In patients with severe intestinal atrophy the sensitivity of IgA-AGA (91%) and IgA-EmA (94%) was high. IgA-EmA and the latter showed the highest positive (88%) and negative (97%) predictive values. In all patients, IgA-EmA positivity coincided with alterations in the biopsy. Determination of IgA-EmA was also the most efficient marker for monitoring the gluten free diet phase. However, in patients in whom minimal histological changes were found in the intestinal mucosa, none of the markers was sufficiently accurate.
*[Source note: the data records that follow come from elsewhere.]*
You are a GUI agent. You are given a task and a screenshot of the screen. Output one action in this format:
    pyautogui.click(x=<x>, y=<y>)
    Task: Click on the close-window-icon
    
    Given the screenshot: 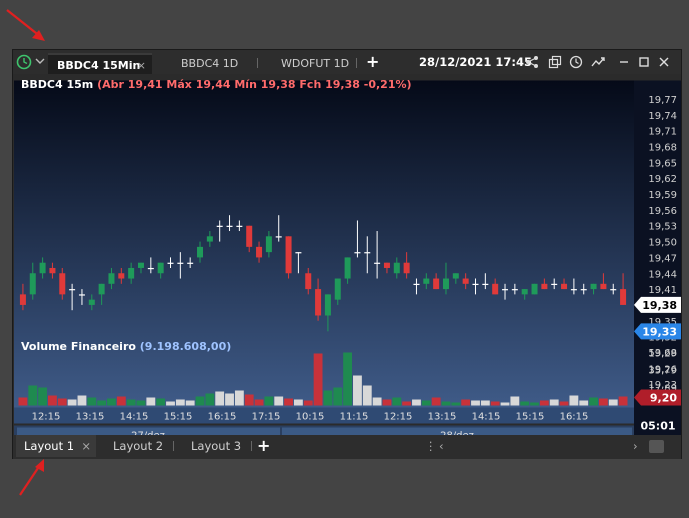 What is the action you would take?
    pyautogui.click(x=664, y=62)
    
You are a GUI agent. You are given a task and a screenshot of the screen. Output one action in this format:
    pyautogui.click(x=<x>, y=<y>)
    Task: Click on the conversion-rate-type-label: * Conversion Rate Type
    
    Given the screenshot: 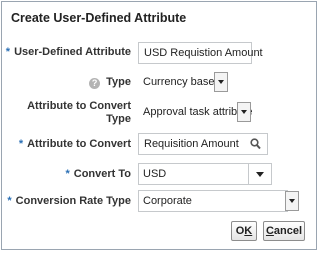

IgA- EmA antibodies are the most accurate serological marker of CD. In view of these results and the estimated prevalence of the disease, protocols for the use of serological markers are proposed for the differential diagnosis of malabsorption symptoms, for use in patients at low and high risk of CD and for the followup of those with a diagnosis of CD.
近年来,乳糜泻(CD)非典型病例以及症状较轻的该疾病形式的高发性促使人们寻找可能有助于肠道活检指征的分析标志物。最常见的检测是血清IgG和IgA抗麦胶蛋白抗体(IgG-AGA、IgA-AGA)以及IgA抗肌内膜抗体(IgA-EmA)检测。
我们报告了对1075例CD患者血清样本进行AGA检测以及对534例样本进行IgA-EmA检测的10年经验。将这些血清学标志物与同时进行的其他检测时所做的152例肠道活检结果进行比较。
在严重肠道萎缩患者中,IgA-AGA(91%)和IgA-EmA(94%)的敏感性较高。IgA-EmA及后者显示出最高的阳性(88%)和阴性(97%)预测值。在所有患者中,IgA-EmA阳性与活检中的改变一致。IgA-EmA检测也是监测无麸质饮食阶段最有效的标志物。然而,在肠道黏膜组织学改变轻微的患者中,没有一种标志物足够准确。
IgA-EmA抗体是CD最准确的血清学标志物。鉴于这些结果以及该疾病的估计患病率,提出了血清学标志物的使用方案,用于吸收不良症状的鉴别诊断、用于CD低风险和高风险患者以及用于CD确诊患者的随访。